Right to Rent — before the tenancy starts. You must check that every adult occupier has the right to rent in England before the tenancy begins, using a manual check, a Home Office online check, or a certified Identity Service Provider. Keep dated copies and diarise any time-limited follow-up checks. Liability falls on whoever conducts the check — frequently the agent — and a failure can reach £20,000 per illegal occupier.
Deposit protection — within 30 days. Any tenancy deposit must be protected in a government-approved scheme within 30 days of receipt, and the prescribed information served on the tenant within the same 30 days. Get this wrong and the landlord faces a penalty of one to three times the deposit and cannot serve a valid Section 21 notice. See deposit protection deadlines and prescribed information.
Legionella risk assessment — assess and review. There is no certificate, but landlords have a duty under health and safety law to assess and control the risk of legionella in the water system. For most domestic lets this is a straightforward written risk assessment, reviewed periodically or when the system changes. See legionella risk assessments for rental property.
Property-specific obligations
These do not apply to every property — but where they do, they carry some of the heaviest penalties of all.
HMO licence — mandatory for larger HMOs. A property let to five or more people forming two or more households, sharing facilities, needs a mandatory HMO licence from the local authority, typically renewed on a five-year cycle. Licensed HMOs carry tighter fire safety, amenity, and room-size standards. Operating an unlicensed HMO risks a civil penalty up to £30,000 (or an unlimited fine on conviction) plus a rent repayment order of up to 12 months' rent. This is the second most-missed renewal after the EICR. See HMO licensing for landlords and agents.
Selective and additional licensing — area-dependent. Many councils run selective licensing (covering all private rentals in a designated area) or additional licensing (covering smaller HMOs). These are local, time-limited designations, so check the council for every property's postcode and re-check at renewal — a scheme can be introduced or renewed without you noticing.
Fire safety and furnishings. Furniture and furnishings supplied in a let must meet the Furniture and Furnishings (Fire Safety) Regulations 1988. HMOs and buildings with common parts carry additional duties under fire safety legislation, including fire doors, emergency lighting, and a fire risk assessment in many cases.
PAT testing. Not strictly mandated for most single-household lets, but electrical appliances supplied with the property must be safe, and portable appliance testing is the standard way to evidence that. For HMOs it is effectively expected.
What's changing — the Renters' Rights Act
The Renters' Rights Act introduces obligations that are operational, not optional, and they change the agent's compliance workload materially.
PRS Database registration. Landlords and managing agents must register themselves and their properties on the new Private Rented Sector Database before marketing or letting. Treat this as a new pre-tenancy gate alongside Right to Rent. See the PRS Database registration checklist.

Instructions
a - According to the rental compliance guide, what is the maximum civil penalty for operating an unlicensed HMO?
b - Quote the listing word for word, beginning at the line that has "Keno (1106, 131)" and stopping after the final line of the listing. Leave the pictures out of your answer.

Given information
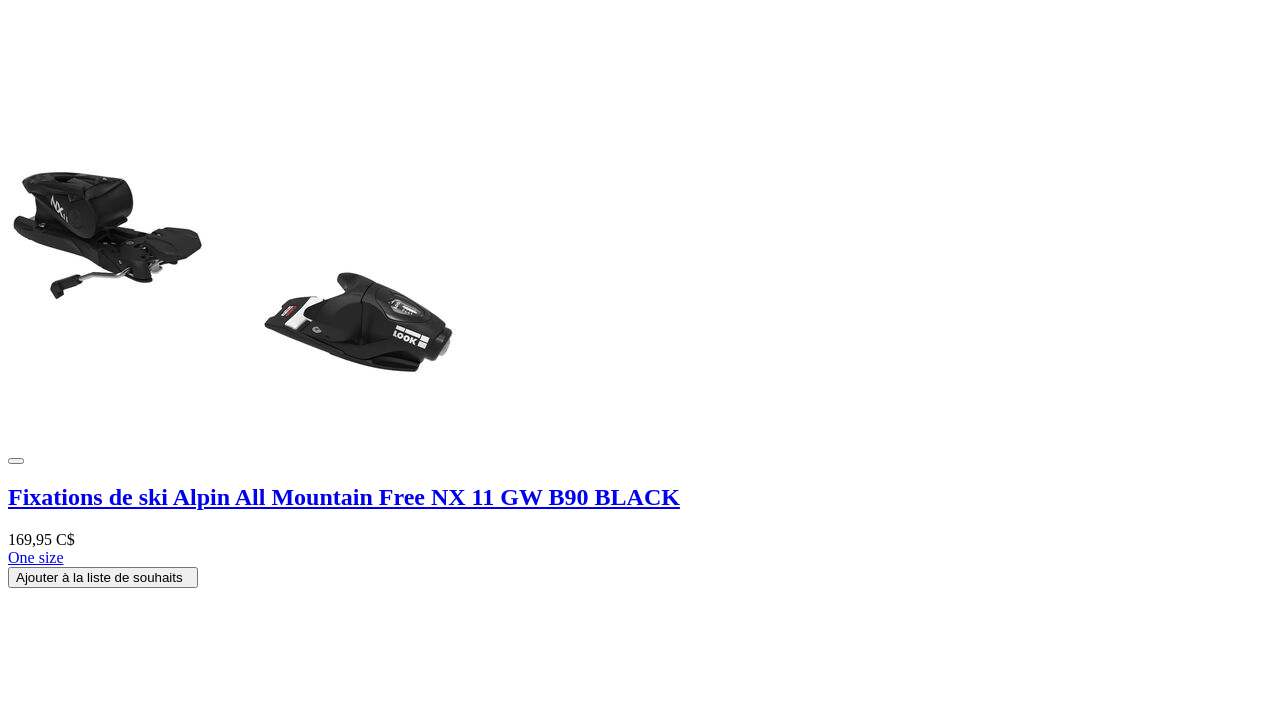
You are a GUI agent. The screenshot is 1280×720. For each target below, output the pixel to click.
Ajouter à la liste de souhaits (103, 577)
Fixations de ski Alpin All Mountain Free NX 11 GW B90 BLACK (344, 497)
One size (36, 557)
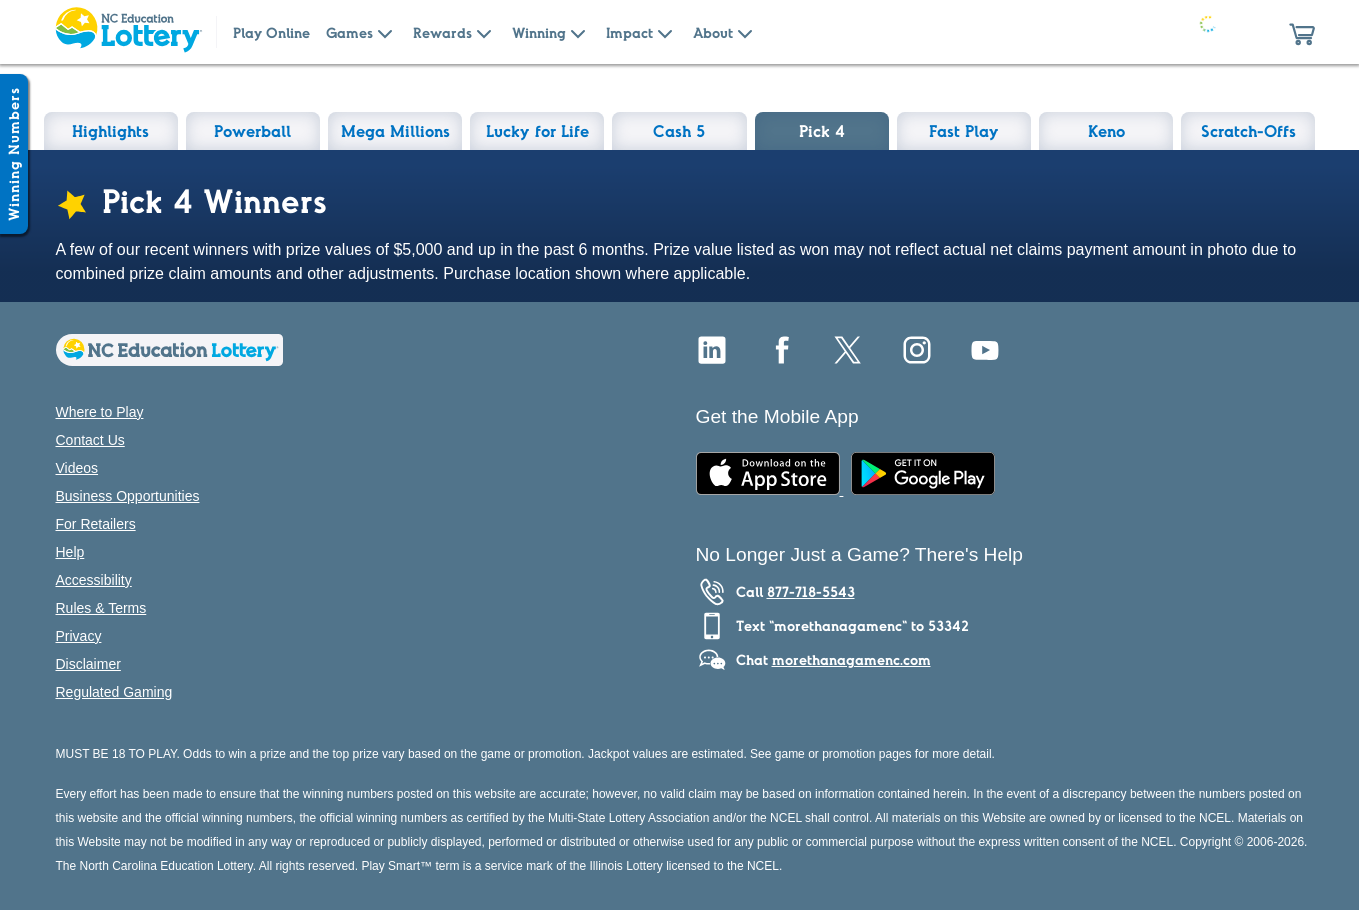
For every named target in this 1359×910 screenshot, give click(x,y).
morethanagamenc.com (851, 660)
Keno (1106, 131)
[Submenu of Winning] (578, 32)
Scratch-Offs (1248, 131)
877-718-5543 (811, 592)
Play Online (271, 33)
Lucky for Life (537, 131)
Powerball (252, 131)
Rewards (442, 33)
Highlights (110, 131)
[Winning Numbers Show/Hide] (14, 154)
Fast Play (964, 131)
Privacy (79, 636)
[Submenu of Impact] (665, 32)
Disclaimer (88, 664)
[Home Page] (128, 32)
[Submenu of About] (745, 32)
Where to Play (100, 412)
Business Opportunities (128, 496)
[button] (1302, 32)
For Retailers (96, 524)
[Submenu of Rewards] (484, 32)
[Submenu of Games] (385, 32)
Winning (539, 33)
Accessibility (94, 580)
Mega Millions (395, 131)
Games (349, 33)
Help (70, 552)
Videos (77, 468)
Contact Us (90, 440)
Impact (629, 33)
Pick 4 (822, 131)
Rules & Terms (101, 608)
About (713, 33)
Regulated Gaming (114, 692)
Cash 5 (679, 131)
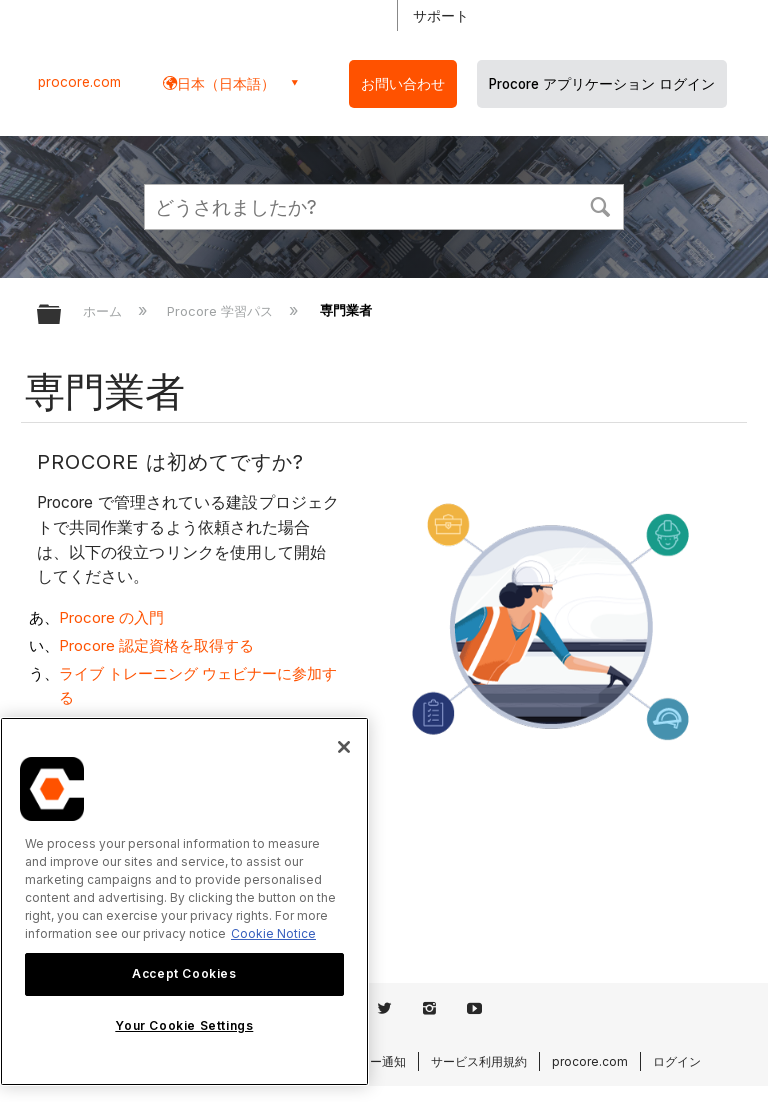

Expected results
a - Up to £30,000, or an unlimited fine on conviction.

b -
Keno (1106, 131)
[Submenu of Winning] (578, 32)
Scratch-Offs (1248, 131)
877-718-5543 (811, 592)
Play Online (271, 33)
Lucky for Life (537, 131)
Powerball (252, 131)
Rewards (442, 33)
Highlights (110, 131)
[Winning Numbers Show/Hide] (14, 154)
Fast Play (964, 131)
Privacy (79, 636)
[Submenu of Impact] (665, 32)
Disclaimer (88, 664)
[Home Page] (128, 32)
[Submenu of About] (745, 32)
Where to Play (100, 412)
Business Opportunities (128, 496)
[button] (1302, 32)
For Retailers (96, 524)
[Submenu of Rewards] (484, 32)
[Submenu of Games] (385, 32)
Winning (539, 33)
Accessibility (94, 580)
Mega Millions (395, 131)
Games (349, 33)
Help (70, 552)
Videos (77, 468)
Contact Us (90, 440)
Impact (629, 33)
Pick 4 (822, 131)
Rules & Terms (101, 608)
About (713, 33)
Regulated Gaming (114, 692)
Cash 5 (679, 131)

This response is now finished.